Spruch:
Der Revision wird nicht Folge gegeben.
Die beklagte Partei ist schuldig, der klagenden Partei die mit 3.706,20 S bestimmten Kosten des Revisionsverfahrens (darin 617,70 S Umsatzsteuer) binnen 14 Tagen bei Exekution zu ersetzen.
Text
Entscheidungsgründe:
Rechtliche Beurteilung
Die Revisionsgründe der Mangelhaftigkeit und der Aktenwidrigkeit liegen nicht vor (§ 510 Abs 3 ZPO).
Mit der Verfahrensrüge macht der Revisionswerber angebliche Verfahrensmängel erster Instanz geltend, deren Vorliegen das Berufungsgericht verneint hat.
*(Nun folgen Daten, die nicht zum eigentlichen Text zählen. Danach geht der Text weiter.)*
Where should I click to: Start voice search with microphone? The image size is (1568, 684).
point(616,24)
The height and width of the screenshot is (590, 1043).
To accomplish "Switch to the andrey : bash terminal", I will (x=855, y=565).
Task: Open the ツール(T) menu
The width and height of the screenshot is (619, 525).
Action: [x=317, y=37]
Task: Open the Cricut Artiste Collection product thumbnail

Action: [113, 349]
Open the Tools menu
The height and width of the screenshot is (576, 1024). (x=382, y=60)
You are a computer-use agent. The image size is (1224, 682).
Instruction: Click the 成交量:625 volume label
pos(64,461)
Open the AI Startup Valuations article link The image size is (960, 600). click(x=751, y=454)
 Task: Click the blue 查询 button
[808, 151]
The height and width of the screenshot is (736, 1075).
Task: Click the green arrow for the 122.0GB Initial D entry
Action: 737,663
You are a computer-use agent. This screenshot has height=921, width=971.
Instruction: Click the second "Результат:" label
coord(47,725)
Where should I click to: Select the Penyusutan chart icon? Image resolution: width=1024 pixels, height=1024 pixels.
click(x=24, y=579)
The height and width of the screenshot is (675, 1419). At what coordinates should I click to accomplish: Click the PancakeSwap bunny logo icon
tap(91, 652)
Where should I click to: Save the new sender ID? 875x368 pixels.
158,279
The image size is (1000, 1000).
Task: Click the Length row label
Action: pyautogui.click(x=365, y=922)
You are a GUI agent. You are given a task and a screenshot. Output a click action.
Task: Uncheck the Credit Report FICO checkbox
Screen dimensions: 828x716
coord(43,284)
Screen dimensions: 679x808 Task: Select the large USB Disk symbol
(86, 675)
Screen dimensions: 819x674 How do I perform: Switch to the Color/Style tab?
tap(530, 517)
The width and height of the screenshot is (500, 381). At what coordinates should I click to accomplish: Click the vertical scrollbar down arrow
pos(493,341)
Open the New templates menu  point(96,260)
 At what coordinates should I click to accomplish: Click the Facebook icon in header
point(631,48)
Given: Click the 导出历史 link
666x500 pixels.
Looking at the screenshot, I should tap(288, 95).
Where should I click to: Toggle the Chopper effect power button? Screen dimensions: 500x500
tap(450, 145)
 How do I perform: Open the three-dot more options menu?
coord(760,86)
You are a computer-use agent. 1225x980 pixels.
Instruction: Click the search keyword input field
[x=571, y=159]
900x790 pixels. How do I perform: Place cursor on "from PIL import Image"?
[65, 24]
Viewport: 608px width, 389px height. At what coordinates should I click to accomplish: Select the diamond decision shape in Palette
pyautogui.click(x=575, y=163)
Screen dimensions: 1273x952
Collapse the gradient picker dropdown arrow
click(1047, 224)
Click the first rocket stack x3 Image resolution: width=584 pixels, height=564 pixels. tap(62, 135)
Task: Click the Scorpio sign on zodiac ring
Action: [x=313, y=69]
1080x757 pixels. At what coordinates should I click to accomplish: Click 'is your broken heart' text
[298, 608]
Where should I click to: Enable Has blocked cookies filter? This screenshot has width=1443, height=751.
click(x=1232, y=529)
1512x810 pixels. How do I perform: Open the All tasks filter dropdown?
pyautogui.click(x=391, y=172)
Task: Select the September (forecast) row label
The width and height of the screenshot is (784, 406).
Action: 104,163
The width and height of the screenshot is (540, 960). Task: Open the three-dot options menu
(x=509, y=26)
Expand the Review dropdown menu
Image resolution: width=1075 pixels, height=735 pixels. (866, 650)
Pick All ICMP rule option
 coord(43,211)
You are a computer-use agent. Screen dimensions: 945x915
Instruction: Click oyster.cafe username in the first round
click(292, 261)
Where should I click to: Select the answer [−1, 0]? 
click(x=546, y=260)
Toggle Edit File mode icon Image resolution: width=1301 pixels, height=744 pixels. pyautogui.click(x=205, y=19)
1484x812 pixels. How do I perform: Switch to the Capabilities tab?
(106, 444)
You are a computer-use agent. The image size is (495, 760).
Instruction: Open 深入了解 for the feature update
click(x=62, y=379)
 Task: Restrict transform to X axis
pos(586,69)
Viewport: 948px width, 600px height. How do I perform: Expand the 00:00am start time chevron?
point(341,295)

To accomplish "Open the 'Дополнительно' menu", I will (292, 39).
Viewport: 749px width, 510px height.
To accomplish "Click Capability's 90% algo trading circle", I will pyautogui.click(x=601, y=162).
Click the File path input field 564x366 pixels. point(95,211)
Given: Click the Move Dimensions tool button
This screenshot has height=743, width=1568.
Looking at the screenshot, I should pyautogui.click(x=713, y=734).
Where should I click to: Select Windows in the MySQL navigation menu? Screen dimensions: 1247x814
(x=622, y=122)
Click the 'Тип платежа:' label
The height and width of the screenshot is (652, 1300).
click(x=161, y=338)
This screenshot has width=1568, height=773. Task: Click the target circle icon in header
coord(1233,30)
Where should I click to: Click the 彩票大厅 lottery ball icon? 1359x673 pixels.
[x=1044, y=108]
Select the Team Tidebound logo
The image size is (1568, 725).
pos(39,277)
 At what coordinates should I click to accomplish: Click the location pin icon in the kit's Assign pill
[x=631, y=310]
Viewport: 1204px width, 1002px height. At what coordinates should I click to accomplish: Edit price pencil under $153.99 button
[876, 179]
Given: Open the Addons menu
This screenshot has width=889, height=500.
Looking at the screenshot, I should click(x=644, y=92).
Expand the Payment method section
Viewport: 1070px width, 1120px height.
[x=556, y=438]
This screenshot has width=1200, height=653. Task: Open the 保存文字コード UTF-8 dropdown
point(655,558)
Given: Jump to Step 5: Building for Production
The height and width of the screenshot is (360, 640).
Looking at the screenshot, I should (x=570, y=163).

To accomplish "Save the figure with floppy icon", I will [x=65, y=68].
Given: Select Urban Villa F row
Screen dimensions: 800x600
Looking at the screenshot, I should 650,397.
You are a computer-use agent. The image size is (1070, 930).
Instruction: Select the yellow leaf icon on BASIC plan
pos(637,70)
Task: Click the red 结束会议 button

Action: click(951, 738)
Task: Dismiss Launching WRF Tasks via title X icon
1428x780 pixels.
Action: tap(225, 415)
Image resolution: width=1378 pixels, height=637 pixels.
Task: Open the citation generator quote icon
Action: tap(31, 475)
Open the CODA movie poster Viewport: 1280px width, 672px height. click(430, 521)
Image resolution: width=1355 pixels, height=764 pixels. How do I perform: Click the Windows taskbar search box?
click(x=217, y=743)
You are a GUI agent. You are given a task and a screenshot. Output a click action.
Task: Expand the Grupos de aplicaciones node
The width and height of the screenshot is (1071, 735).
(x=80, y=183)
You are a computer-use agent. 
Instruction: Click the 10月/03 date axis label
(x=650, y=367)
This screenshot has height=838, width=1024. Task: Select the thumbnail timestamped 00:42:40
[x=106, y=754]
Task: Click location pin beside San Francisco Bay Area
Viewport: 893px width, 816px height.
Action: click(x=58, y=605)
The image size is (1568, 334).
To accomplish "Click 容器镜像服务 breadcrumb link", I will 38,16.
Da die in § 25 Abs 1 Z 3 ArbGG vorgesehene Neudurchführung der Verhandlung vor dem Berufungsgericht in das ASGG nicht übernommen wurde, kann nunmehr ein derartiger Verfahrensmangel auch in Arbeitsrechtssachen mit Revision nicht mehr geltend gemacht werden (RZ 1989/16).
Im übrigen ist auf die zutreffende rechtliche Beurteilung des angefochtenen Urteils sowie - zur Frage der Berechtigung der Entlassung - auf die in diesem Urteil wiedergegebenen Rechtsausführungen des Aufhebungsbeschlusses ON 20 zu verweisen (§ 48 ASGG).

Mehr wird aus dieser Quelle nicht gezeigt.